SUPPLIED RECORDS:

━━━━━━

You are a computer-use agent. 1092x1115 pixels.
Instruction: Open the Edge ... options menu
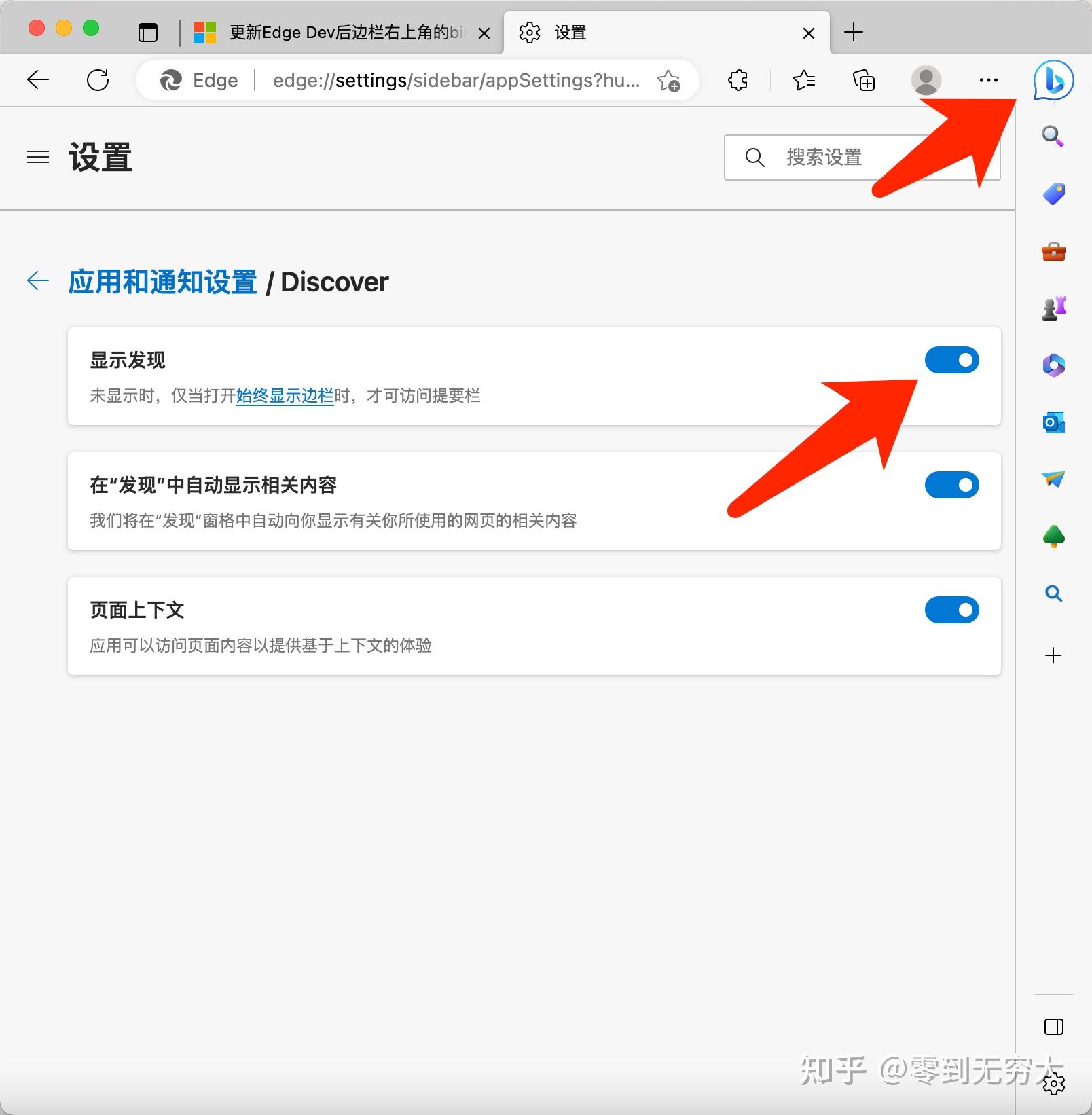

━━━━━━

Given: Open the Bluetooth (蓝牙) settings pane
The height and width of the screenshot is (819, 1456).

━━━━━━

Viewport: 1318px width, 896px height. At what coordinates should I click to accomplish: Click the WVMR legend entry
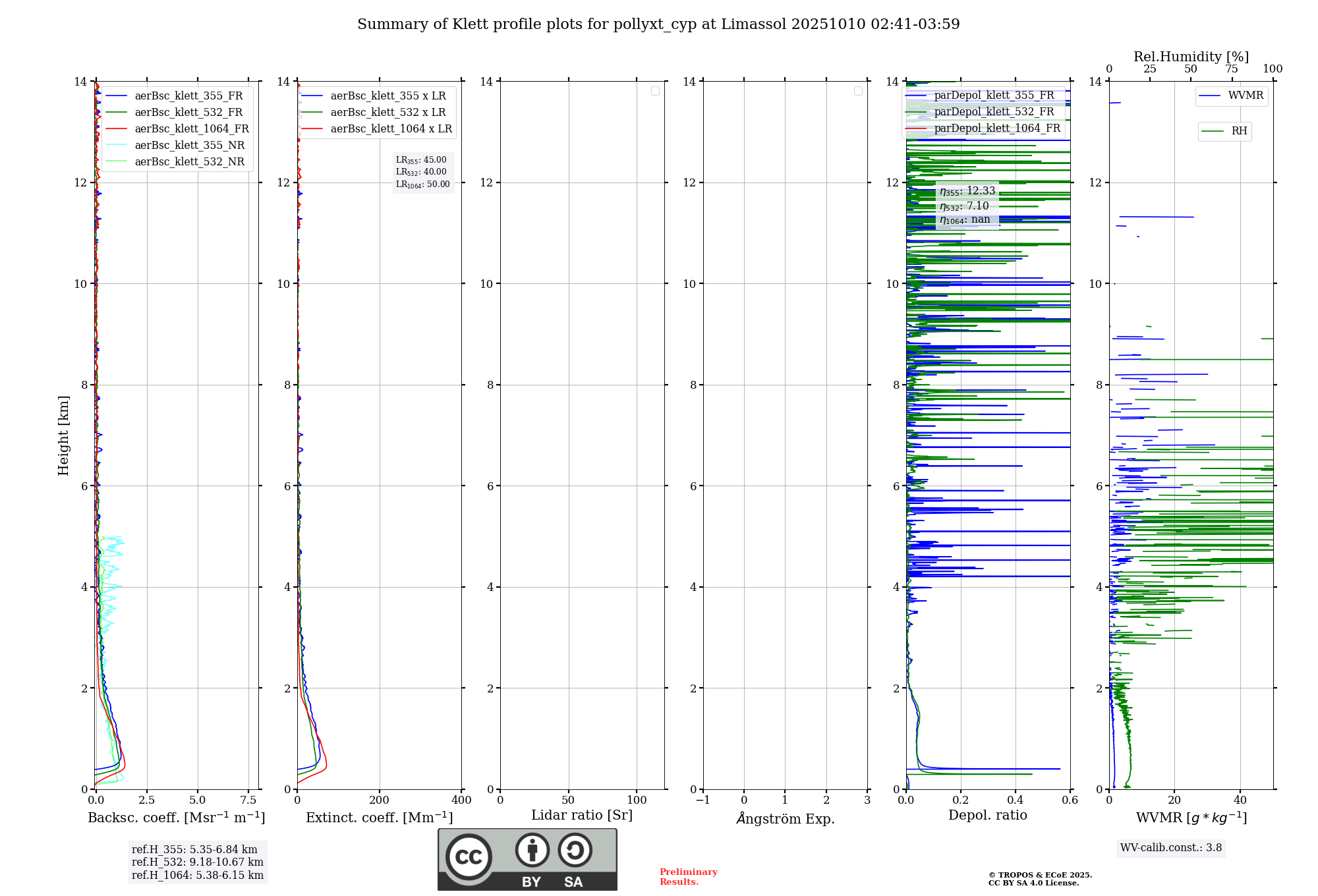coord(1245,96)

━━━━━━

TASK DIRECTIONS: Which lines of the records contain "Open"? Show each of them.

TASK OUTPUT:
Instruction: Open the Edge ... options menu
Given: Open the Bluetooth (蓝牙) settings pane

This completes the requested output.